A moça tinha um segredo no corpo, que vinha a ser um fio de cabello bem preto, que, sahindo de um signalzinho na coxa, lhe rodeava toda ella e vinha morrer no mesmo signalzinho. No outro dia largou-se a velha, e contou tudo ao ourives da prata: « Olhe, é uma moça assim, assim… tem um signal em tal parte, assim, assim…».

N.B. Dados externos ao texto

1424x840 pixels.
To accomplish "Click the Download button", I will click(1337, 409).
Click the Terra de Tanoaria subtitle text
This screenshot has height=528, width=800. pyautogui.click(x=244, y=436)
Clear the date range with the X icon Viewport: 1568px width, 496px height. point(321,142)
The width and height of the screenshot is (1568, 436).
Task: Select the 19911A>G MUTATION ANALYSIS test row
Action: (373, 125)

Quando o ourives do ouro chegou, o da prata lhe contou como era a sua mulher e até lhe revelou o segredo do cabello da côxa; ganhou a aposta. Acabada, esta segunda historia, disse o papagaio; «Agora, princeza minha senhora, já é tarde, e deixemos de baptisados de velha.» A alcoviteira sahiu desesperada, desconjurando do papagaio, e mandou-o pôr no lugar mais porco do palacio. No dia seguinte a mesma impertinencia da velha, querendo levar a moça para baptisado. O papagaio, quando a princeza ia sahindo, tornou a dar uma gargalhada, e convidou a sua senhora para ouvir outra historia. A historia era:
«Uma vez havia um rei e uma rainha; estavam um dia n'uma janella do palacio e viram ao longe um bichinho. O rei disse que era um coelho, e a rainha que era uma lebre: e é, não é, pegaram uma aposta que quem ganhasse matava um ao outro. Mandaram depressa vêr por um criado que bicho era, e o criado voltou dizendo que era um coelho. O rei foi quem ganhou a aposta; mas teve pena de matar a rainha, e mandou fazer um caixão, botou-a dentro d'elle e mandou largar no mar.

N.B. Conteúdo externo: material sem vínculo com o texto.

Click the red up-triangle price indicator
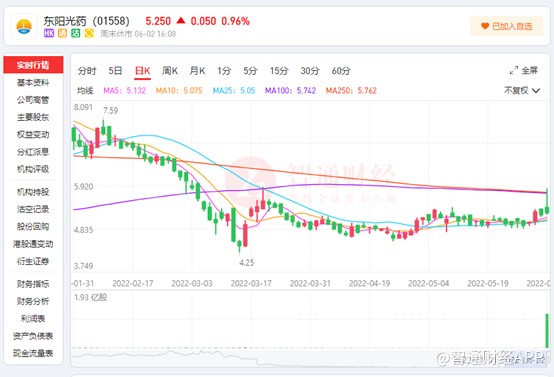 point(181,20)
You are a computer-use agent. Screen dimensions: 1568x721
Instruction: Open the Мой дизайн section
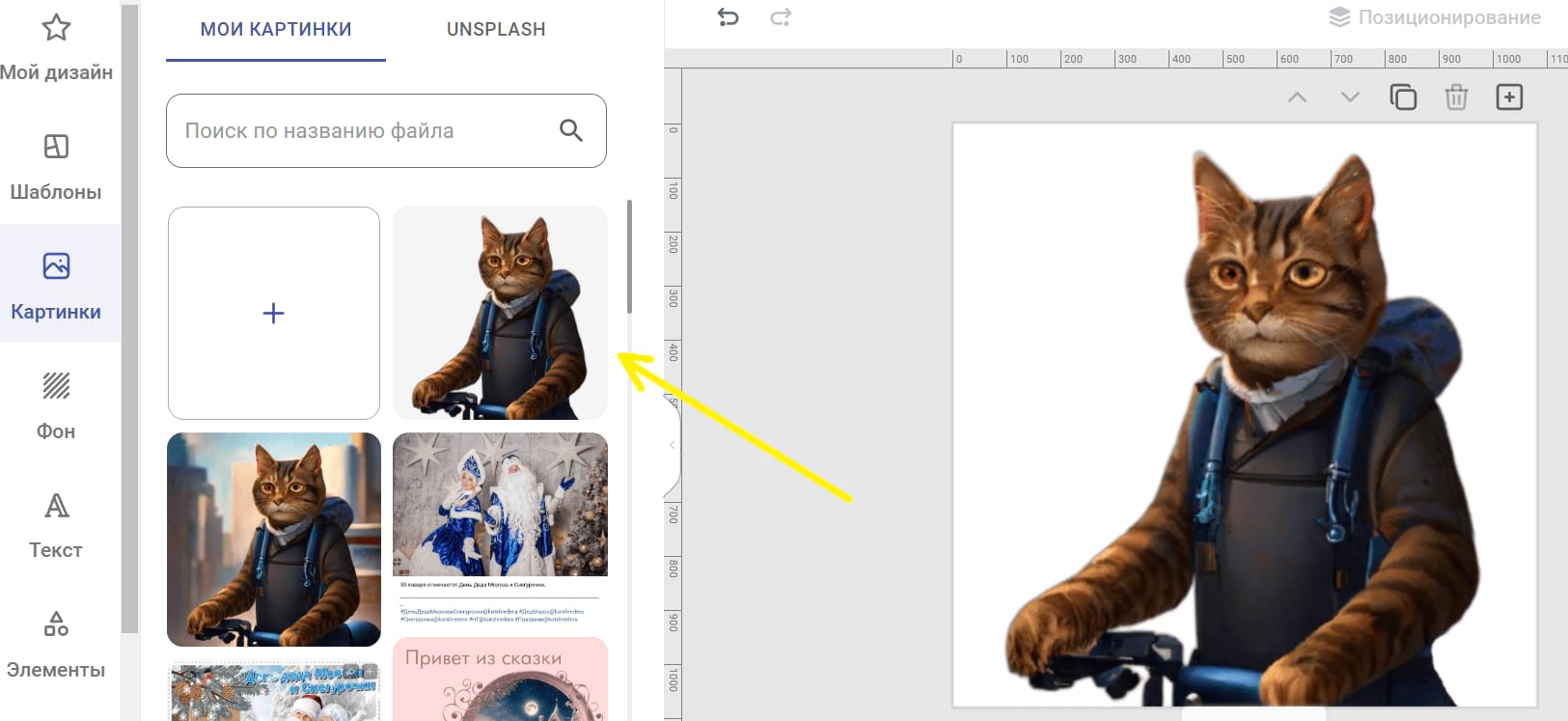[x=56, y=46]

A rainha, que estava gravida, deu á luz um menino, que por ter nascido no mar e se ter alimentado dos goivinhos das pedras, se chamou o principe Lodo. A rainha e o principesinho foram dar n'uma tarde, onde um pescador os encontrou e levou para sua casa. Por lá elles contavam a sua historia. O rei pensando que a rainha já tinha morrido, já se havia casado outra vez; mas ouvindo fallar d'aquelle principe, meio desconfiado mandou-o chamar para ouvil-o. O pescador deu duas folhinhas ao principe, e lhe disse: «Quando lá chegar conte a sua historia direitinha ao rei, e quando elle se fôr zangando diga: Esta historia era meu bisavô que contava a meu avô, meu avô a meu pai, meu pai a mim e eu agora a conto a Vossa Magestade; e cheire esta folhinha que você ficará bem velhinho, e, quando elle for melhorando, cheire esta que tornará a ficar mocinho.» O principe Lodo, chegando a palacio, o rei lhe pediu para contar a sua historia. O principe lhe contou e fez tudo o que o pescador lhe ensinou; cheirou a folha e ficou velhinho com a cabeça branca como uma pasta de algodão[1]

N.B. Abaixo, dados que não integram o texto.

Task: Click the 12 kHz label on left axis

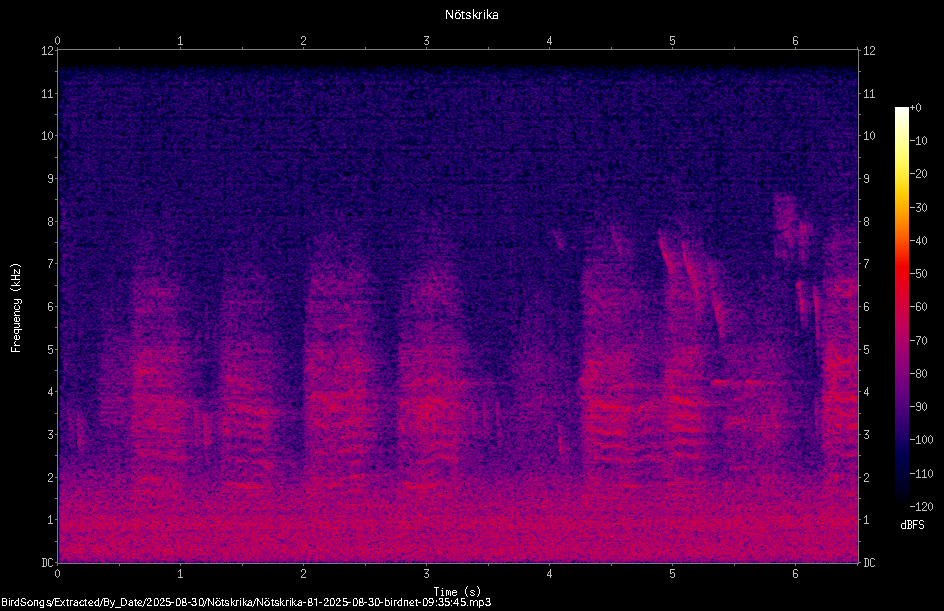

Acabada esta terceira historia, a velha foi-se embora porque já era tarde, e acabou-se a funcção do baptisado; porque o principe no dia seguinte voltou das guerras, que se tinham acabado. Ahi o papagaio, que era um anjo, voou para os céos.
- ↑ Não nos foi possivel conseguir o final d'este ultimo e bello conto do papagaio, que por vezes ouvimos integralmente em Sergipe narrado no seio de nossa familia. Pedimos desculpa por similhantes lacunas, primettendo um dia, talvez suppril-as.